"""

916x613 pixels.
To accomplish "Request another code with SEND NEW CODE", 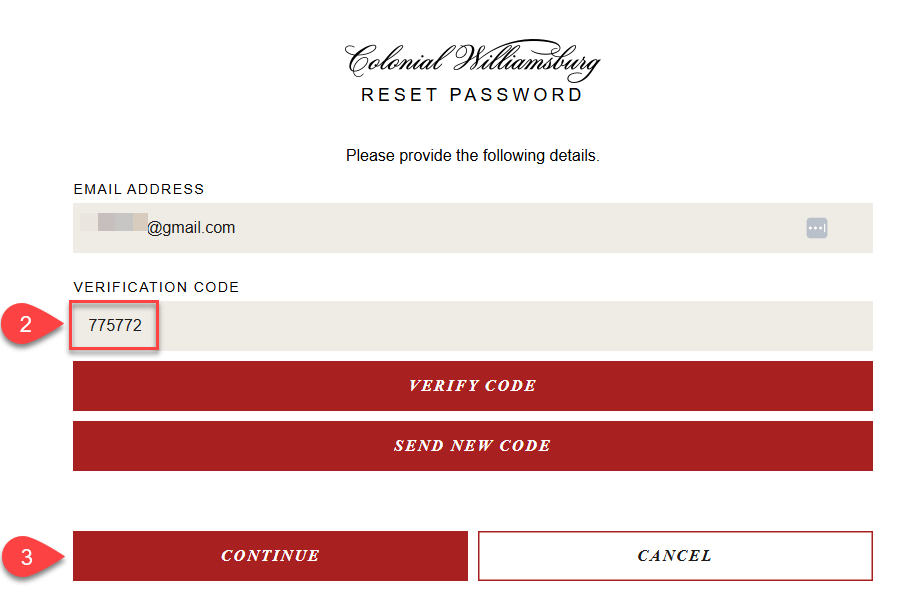I will point(473,446).
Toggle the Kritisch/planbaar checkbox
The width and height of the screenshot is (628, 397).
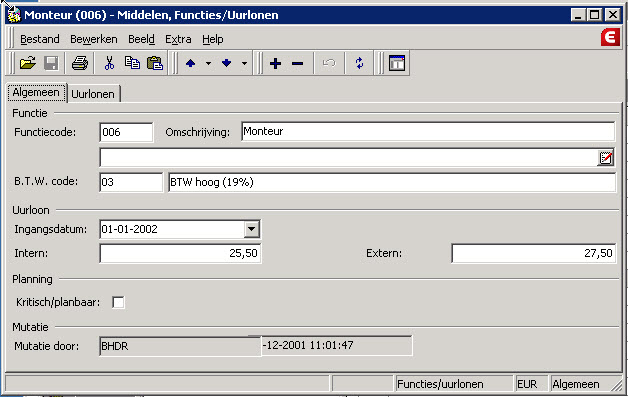(x=118, y=302)
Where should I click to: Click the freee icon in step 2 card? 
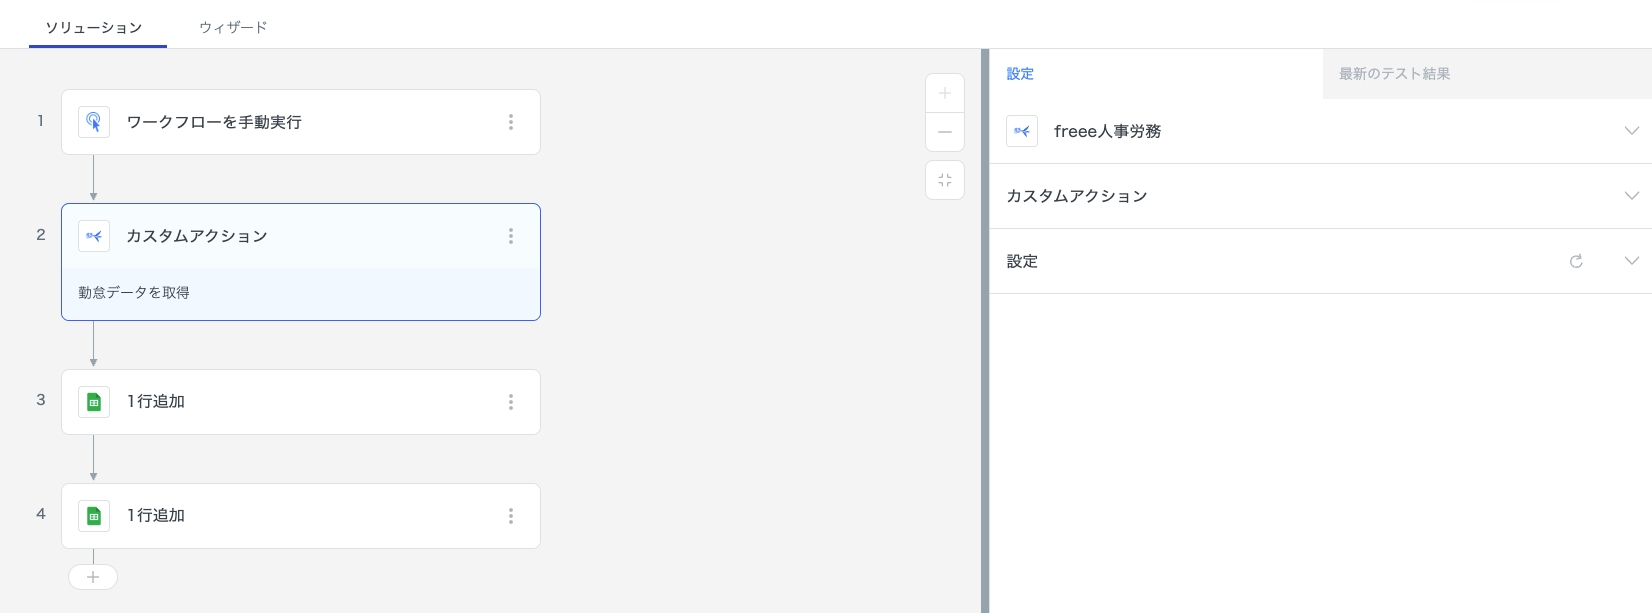coord(94,236)
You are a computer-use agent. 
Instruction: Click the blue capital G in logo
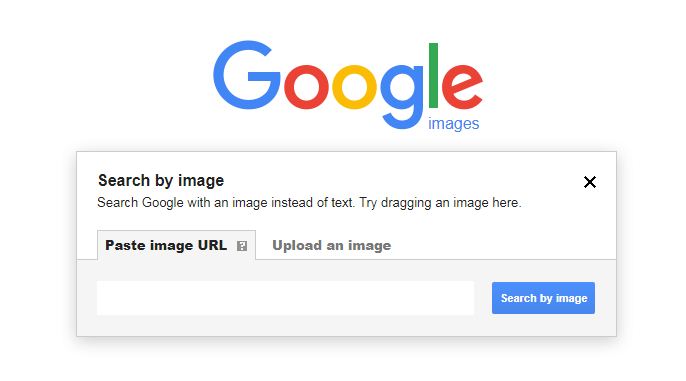tap(247, 75)
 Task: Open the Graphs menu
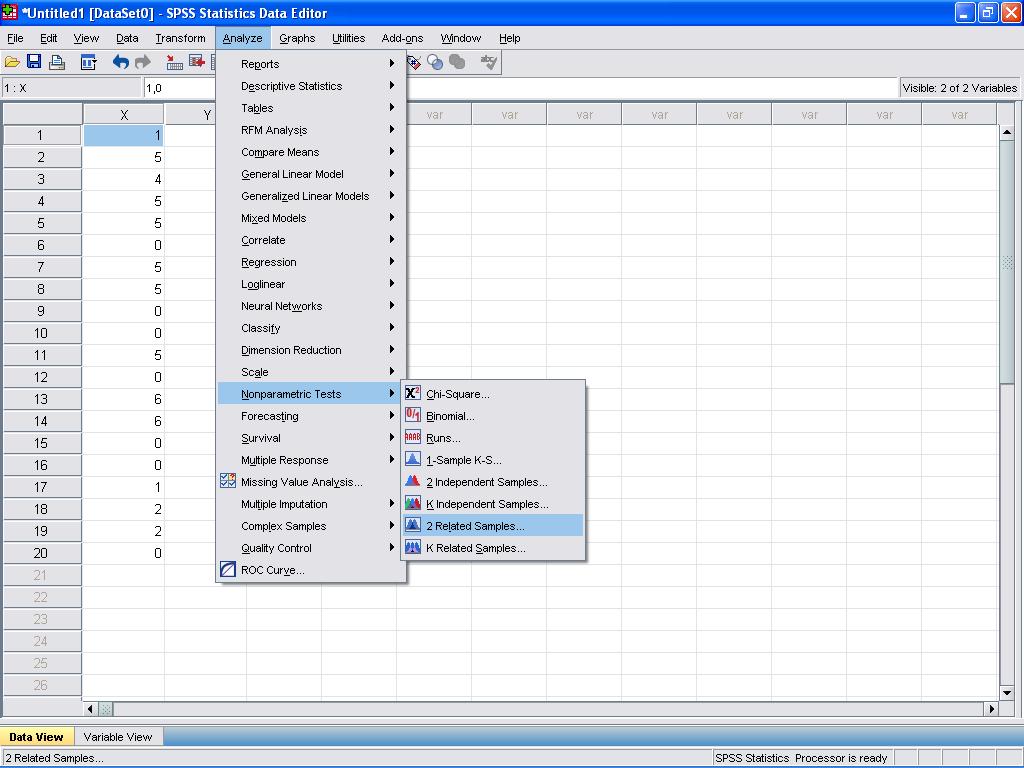coord(297,38)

"""

### EXERCISE
Update the part of the records that opens with the line containing "Where should I" and closes with the end of the records, replacing "Graphs" with "Charts" and keeping everything else the same. Leave the pictures out of the answer.

### OUTPUT OF THE EXERCISE
Where should I click to: Click the freee icon in step 2 card? 
coord(94,236)
You are a computer-use agent. 
Instruction: Click the blue capital G in logo
tap(247, 75)
 Task: Open the Charts menu
coord(297,38)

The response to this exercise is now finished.